Adnan Koç: Senaryoyu ilk okuduğum zaman çok etkilenmiştim. Hatta senaryoyu okuduğumda evde yalnızdım, yarısına geldim ama bitiremedim. Setteyken de inanarak oynamaya çalıştığım için ürperdiğim anlar oldu.

Büşra Ayaydın: Tabii yaşamaz mıyım hiç! Hem de filmi kabul etmeyecek kadar. Benim hep korkuya karşı önyargım vardı, gelen işleri geri çeviriyordum, ta ki ‘Siccin 3 Cürmü Aşk’a kadar. Filmimiz sayesinde tabumu yıkmış oldum.

“Kader’in, diğer tarafla bağlantılı bir karakter olması  beni çok heyecanlandırdı.”

“Büyük çoğunluğun muhafazakar olduğu bir ülkede yaşıyoruz. İşin içinde cin varsa inanılıyor.”

En iyisini değil en hayırlısını isterim

Müslümanlıkta sinema hep tartışma konusu olmuştur. Hem iyi bir müslüman hem de iyi bir sinema

sanatçısı olunabilir mi?

Büşra Ayaydın: Neden olunmasın? Gereken özen gösterilirse, gereken şartlar uygulanırsa olabilir.

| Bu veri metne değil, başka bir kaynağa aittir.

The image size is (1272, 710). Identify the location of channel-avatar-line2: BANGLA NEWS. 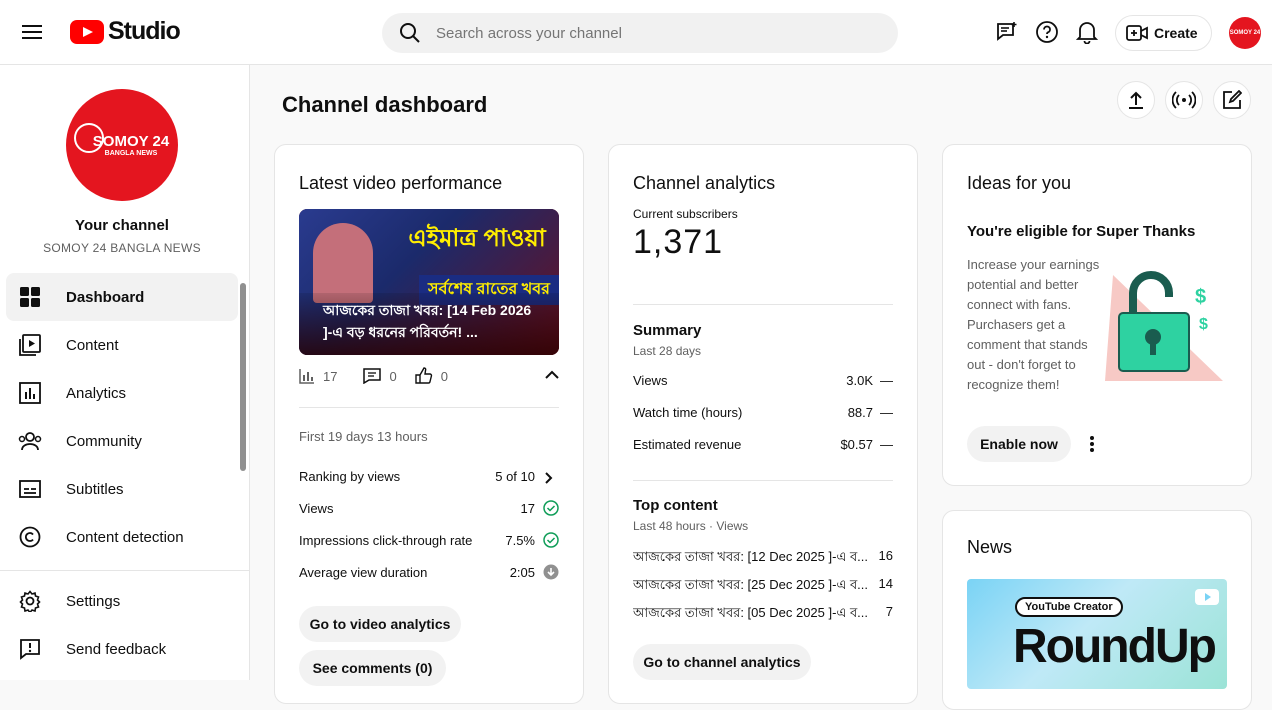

Tesettürlü bir oyuncusunuz, sektörde buna verilen tepkiler nedir?

Büşra Ayaydın: Reklam diyenler, şekilci diyenler, yarın açılır diyenler ve daha bir sürü şey... Çok şükür iş sıkıntım olmadı. Ben rızkımı Allah’tan isterim ve  en iyisini değil en hayırlısını isterim. Bir kapı kapanırsa, bin kapı açılır.

Çekimlerden önce bütün seti okumuşsunuz. Yönetmen bu duruma ne dedi?

Büşra Ayaydın: Ben kimsenin haberi yokken okuyordum. Yönetmenimiz bilmiyor.

Bu ülke son 14 yılda çok yol aldı

15 Temmuz’daki darbe girişimiyle beraber acı olaylar yaşadık. Bir sanatçı olarak bu anlamda bir mesajınız var mı?

Adnan Koç: Ben Mardin’liyim. Bulunduğumuz coğrafya, ülkemizin içinden geçtiği süreç bazı şeyleri o kadar güzel göstermeye başladı ki bu yaşananların ne anlama geldiğini şimdi biraz daha iyi anlıyorum. Ülkemiz son 14 yıldır çok yol aldı, büyük değişimler yaşadı. Doğduğum memleketin bu süreçte ne kadar değiştiğine, özgürlükler noktasında ne kadar ilerlediğine ben çok yakından şahit oldum. Doğu ve batı sentezini yapma şansına sahip olan bir Türkiye Cumhuriyeti vatandaşı olarak oyunun büyüklüğü ve tehlikesini çok iyi anlıyorum. Cumhurbaşkanımız Sayın Recep Tayyip Erdoğan halkı sokağa davet ettiği zaman bir kulağı, bir gözü Güneydoğu’da olan bir vatandaş olarak memleketin nasıl milli iradesine, vatanına can siperhane sahip çıktığına şahit oldum.